Life according to the Book of Mormon

According to the Book of Mormon, the families of Lehi, his friend Ishmael and another man named Zoram left Jerusalem some time before its destruction by the Babylonians in approximately 587 BC. Lehi's group proceeded southward down the Arabian Peninsula until they reached a location called Nahom.  For some time, Lehi dwelt in a tent.   Ishmael is reported to have died by this time, and he was buried at this location.

From Nahom, the group proceeded in an eastward direction across the desert until they reached a fertile coastal region they named Bountiful, where Lehi's son Nephi was instructed by the Lord to build a ship for the purpose of sailing across the ocean to the "promised land." The party of men, women and children along with their animals boarded the ship and sailed until they reached the Americas.

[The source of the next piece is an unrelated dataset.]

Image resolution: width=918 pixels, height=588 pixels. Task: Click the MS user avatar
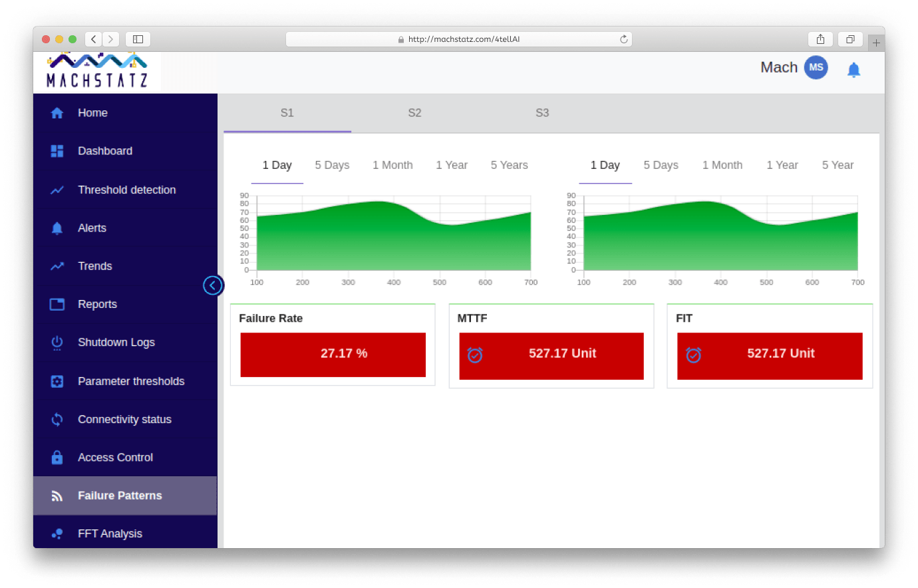[x=816, y=68]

The Book of Mormon relates that during his family's journey to the Americas and before his death, Lehi gave important teachings to his children and their posterity that were recorded by Nephi on metallic plates that were later used in compiling the Book of Mormon.

Family
Upon Lehi's death, his sons Nephi and Laman established two conflicting nations, the Nephites and the Lamanites, and as such he is considered one of the principal ancestors of the Book of Mormon and Native American peoples. According to the Book of Mormon, his known immediate family is as shown in the diagram below.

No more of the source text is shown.